• PROBLEM TO WORK ON: No line of the records may be dropped; print them all again exactly.

Source records:
--- START ---

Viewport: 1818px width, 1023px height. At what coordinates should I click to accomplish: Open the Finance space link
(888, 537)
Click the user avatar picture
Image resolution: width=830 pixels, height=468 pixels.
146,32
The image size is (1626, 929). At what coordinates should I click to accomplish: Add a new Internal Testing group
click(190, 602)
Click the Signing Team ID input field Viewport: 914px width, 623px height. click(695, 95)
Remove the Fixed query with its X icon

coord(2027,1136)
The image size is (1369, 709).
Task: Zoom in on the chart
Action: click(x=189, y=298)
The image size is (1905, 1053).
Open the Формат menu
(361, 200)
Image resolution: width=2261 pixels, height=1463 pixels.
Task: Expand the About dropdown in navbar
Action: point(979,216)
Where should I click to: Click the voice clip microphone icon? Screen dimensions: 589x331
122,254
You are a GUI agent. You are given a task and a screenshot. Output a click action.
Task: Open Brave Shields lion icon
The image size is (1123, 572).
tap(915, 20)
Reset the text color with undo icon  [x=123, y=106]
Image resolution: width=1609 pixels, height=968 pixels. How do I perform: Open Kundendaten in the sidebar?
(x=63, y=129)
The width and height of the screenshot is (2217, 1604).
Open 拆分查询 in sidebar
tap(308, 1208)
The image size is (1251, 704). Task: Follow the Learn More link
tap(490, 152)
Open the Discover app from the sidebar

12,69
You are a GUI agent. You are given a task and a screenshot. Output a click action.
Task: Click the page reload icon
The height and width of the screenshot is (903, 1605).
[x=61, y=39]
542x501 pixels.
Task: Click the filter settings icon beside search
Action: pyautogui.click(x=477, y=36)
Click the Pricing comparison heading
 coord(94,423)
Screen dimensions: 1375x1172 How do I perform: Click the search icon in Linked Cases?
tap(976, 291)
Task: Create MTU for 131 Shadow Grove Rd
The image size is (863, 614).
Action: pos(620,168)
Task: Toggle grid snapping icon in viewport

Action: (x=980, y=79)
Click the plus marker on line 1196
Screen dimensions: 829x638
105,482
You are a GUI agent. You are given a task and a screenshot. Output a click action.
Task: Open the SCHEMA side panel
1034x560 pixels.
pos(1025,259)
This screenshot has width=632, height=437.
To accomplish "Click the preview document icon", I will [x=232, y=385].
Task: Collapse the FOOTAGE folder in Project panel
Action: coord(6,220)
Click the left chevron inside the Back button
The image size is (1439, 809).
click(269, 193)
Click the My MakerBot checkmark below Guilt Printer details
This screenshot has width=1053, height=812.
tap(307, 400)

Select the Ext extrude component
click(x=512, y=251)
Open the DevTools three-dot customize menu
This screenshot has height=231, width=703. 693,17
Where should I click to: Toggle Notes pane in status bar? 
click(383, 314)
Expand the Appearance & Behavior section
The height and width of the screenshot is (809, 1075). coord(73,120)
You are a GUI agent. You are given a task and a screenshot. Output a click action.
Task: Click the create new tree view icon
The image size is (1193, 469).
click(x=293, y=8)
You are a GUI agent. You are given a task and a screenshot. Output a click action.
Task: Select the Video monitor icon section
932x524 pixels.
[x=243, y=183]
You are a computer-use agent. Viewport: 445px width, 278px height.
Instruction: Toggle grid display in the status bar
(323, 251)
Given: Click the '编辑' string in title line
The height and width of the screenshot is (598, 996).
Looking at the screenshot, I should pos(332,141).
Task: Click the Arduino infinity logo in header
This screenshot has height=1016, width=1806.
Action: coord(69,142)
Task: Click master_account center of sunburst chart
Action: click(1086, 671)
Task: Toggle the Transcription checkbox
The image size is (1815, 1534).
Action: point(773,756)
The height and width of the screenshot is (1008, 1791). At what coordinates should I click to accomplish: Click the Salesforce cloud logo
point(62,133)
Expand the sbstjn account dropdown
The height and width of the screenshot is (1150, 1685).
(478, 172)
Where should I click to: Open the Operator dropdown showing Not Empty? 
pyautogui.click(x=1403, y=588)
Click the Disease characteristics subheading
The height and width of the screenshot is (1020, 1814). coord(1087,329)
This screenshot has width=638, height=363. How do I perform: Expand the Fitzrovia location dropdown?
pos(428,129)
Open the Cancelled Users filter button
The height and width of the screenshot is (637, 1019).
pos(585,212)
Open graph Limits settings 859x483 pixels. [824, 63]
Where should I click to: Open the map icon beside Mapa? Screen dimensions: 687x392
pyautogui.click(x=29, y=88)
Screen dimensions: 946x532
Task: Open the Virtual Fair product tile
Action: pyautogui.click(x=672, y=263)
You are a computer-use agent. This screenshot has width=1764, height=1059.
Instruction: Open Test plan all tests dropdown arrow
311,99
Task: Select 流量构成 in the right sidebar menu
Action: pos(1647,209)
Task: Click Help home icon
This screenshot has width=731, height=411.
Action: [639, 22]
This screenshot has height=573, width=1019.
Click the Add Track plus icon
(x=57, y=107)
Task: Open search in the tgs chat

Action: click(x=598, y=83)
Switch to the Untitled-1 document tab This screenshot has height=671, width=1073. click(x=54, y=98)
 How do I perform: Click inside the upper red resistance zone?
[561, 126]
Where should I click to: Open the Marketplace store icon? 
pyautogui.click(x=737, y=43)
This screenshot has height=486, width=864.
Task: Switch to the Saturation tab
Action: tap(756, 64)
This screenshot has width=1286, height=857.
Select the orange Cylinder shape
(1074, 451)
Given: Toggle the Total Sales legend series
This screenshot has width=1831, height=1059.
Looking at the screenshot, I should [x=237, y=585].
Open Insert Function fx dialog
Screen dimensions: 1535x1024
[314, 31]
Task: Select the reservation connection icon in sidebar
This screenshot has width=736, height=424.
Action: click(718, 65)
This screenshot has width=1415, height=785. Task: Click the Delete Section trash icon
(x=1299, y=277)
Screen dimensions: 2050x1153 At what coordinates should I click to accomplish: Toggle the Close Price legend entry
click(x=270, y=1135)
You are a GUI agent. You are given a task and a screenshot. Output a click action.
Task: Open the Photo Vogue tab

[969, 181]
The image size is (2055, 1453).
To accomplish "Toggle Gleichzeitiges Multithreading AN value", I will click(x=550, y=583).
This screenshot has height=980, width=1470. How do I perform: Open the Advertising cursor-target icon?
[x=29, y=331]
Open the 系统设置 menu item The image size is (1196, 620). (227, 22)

--- END ---

• RESULT:
Viewport: 1818px width, 1023px height. At what coordinates should I click to accomplish: Open the Finance space link
(888, 537)
Click the user avatar picture
Image resolution: width=830 pixels, height=468 pixels.
146,32
The image size is (1626, 929). At what coordinates should I click to accomplish: Add a new Internal Testing group
click(190, 602)
Click the Signing Team ID input field Viewport: 914px width, 623px height. click(695, 95)
Remove the Fixed query with its X icon

coord(2027,1136)
The image size is (1369, 709).
Task: Zoom in on the chart
Action: click(x=189, y=298)
The image size is (1905, 1053).
Open the Формат menu
(361, 200)
Image resolution: width=2261 pixels, height=1463 pixels.
Task: Expand the About dropdown in navbar
Action: point(979,216)
Where should I click to: Click the voice clip microphone icon? Screen dimensions: 589x331
122,254
You are a GUI agent. You are given a task and a screenshot. Output a click action.
Task: Open Brave Shields lion icon
The image size is (1123, 572).
tap(915, 20)
Reset the text color with undo icon  [x=123, y=106]
Image resolution: width=1609 pixels, height=968 pixels. How do I perform: Open Kundendaten in the sidebar?
(x=63, y=129)
The width and height of the screenshot is (2217, 1604).
Open 拆分查询 in sidebar
tap(308, 1208)
The image size is (1251, 704). Task: Follow the Learn More link
tap(490, 152)
Open the Discover app from the sidebar

12,69
You are a GUI agent. You are given a task and a screenshot. Output a click action.
Task: Click the page reload icon
The height and width of the screenshot is (903, 1605).
[x=61, y=39]
542x501 pixels.
Task: Click the filter settings icon beside search
Action: pyautogui.click(x=477, y=36)
Click the Pricing comparison heading
 coord(94,423)
Screen dimensions: 1375x1172 How do I perform: Click the search icon in Linked Cases?
tap(976, 291)
Task: Create MTU for 131 Shadow Grove Rd
The image size is (863, 614).
Action: pos(620,168)
Task: Toggle grid snapping icon in viewport

Action: (x=980, y=79)
Click the plus marker on line 1196
Screen dimensions: 829x638
105,482
You are a GUI agent. You are given a task and a screenshot. Output a click action.
Task: Open the SCHEMA side panel
1034x560 pixels.
pos(1025,259)
This screenshot has width=632, height=437.
To accomplish "Click the preview document icon", I will [x=232, y=385].
Task: Collapse the FOOTAGE folder in Project panel
Action: coord(6,220)
Click the left chevron inside the Back button
The image size is (1439, 809).
click(269, 193)
Click the My MakerBot checkmark below Guilt Printer details
This screenshot has width=1053, height=812.
tap(307, 400)

Select the Ext extrude component
click(x=512, y=251)
Open the DevTools three-dot customize menu
This screenshot has height=231, width=703. 693,17
Where should I click to: Toggle Notes pane in status bar? 
click(383, 314)
Expand the Appearance & Behavior section
The height and width of the screenshot is (809, 1075). coord(73,120)
You are a GUI agent. You are given a task and a screenshot. Output a click action.
Task: Click the create new tree view icon
The image size is (1193, 469).
click(x=293, y=8)
You are a GUI agent. You are given a task and a screenshot. Output a click action.
Task: Select the Video monitor icon section
932x524 pixels.
[x=243, y=183]
You are a computer-use agent. Viewport: 445px width, 278px height.
Instruction: Toggle grid display in the status bar
(323, 251)
Given: Click the '编辑' string in title line
The height and width of the screenshot is (598, 996).
Looking at the screenshot, I should pos(332,141).
Task: Click the Arduino infinity logo in header
This screenshot has height=1016, width=1806.
Action: coord(69,142)
Task: Click master_account center of sunburst chart
Action: click(1086, 671)
Task: Toggle the Transcription checkbox
The image size is (1815, 1534).
Action: point(773,756)
The height and width of the screenshot is (1008, 1791). At what coordinates should I click to accomplish: Click the Salesforce cloud logo
point(62,133)
Expand the sbstjn account dropdown
The height and width of the screenshot is (1150, 1685).
(478, 172)
Where should I click to: Open the Operator dropdown showing Not Empty? 
pyautogui.click(x=1403, y=588)
Click the Disease characteristics subheading
The height and width of the screenshot is (1020, 1814). coord(1087,329)
This screenshot has width=638, height=363. How do I perform: Expand the Fitzrovia location dropdown?
pos(428,129)
Open the Cancelled Users filter button
The height and width of the screenshot is (637, 1019).
pos(585,212)
Open graph Limits settings 859x483 pixels. [824, 63]
Where should I click to: Open the map icon beside Mapa? Screen dimensions: 687x392
pyautogui.click(x=29, y=88)
Screen dimensions: 946x532
Task: Open the Virtual Fair product tile
Action: pyautogui.click(x=672, y=263)
You are a computer-use agent. This screenshot has width=1764, height=1059.
Instruction: Open Test plan all tests dropdown arrow
311,99
Task: Select 流量构成 in the right sidebar menu
Action: pos(1647,209)
Task: Click Help home icon
This screenshot has width=731, height=411.
Action: [639, 22]
This screenshot has height=573, width=1019.
Click the Add Track plus icon
(x=57, y=107)
Task: Open search in the tgs chat

Action: click(x=598, y=83)
Switch to the Untitled-1 document tab This screenshot has height=671, width=1073. click(x=54, y=98)
 How do I perform: Click inside the upper red resistance zone?
[561, 126]
Where should I click to: Open the Marketplace store icon? 
pyautogui.click(x=737, y=43)
This screenshot has height=486, width=864.
Task: Switch to the Saturation tab
Action: tap(756, 64)
This screenshot has width=1286, height=857.
Select the orange Cylinder shape
(1074, 451)
Given: Toggle the Total Sales legend series
This screenshot has width=1831, height=1059.
Looking at the screenshot, I should [x=237, y=585].
Open Insert Function fx dialog
Screen dimensions: 1535x1024
[314, 31]
Task: Select the reservation connection icon in sidebar
This screenshot has width=736, height=424.
Action: click(718, 65)
This screenshot has width=1415, height=785. Task: Click the Delete Section trash icon
(x=1299, y=277)
Screen dimensions: 2050x1153 At what coordinates should I click to accomplish: Toggle the Close Price legend entry
click(x=270, y=1135)
You are a GUI agent. You are given a task and a screenshot. Output a click action.
Task: Open the Photo Vogue tab

[969, 181]
The image size is (2055, 1453).
To accomplish "Toggle Gleichzeitiges Multithreading AN value", I will click(x=550, y=583).
This screenshot has height=980, width=1470. How do I perform: Open the Advertising cursor-target icon?
[x=29, y=331]
Open the 系统设置 menu item The image size is (1196, 620). (227, 22)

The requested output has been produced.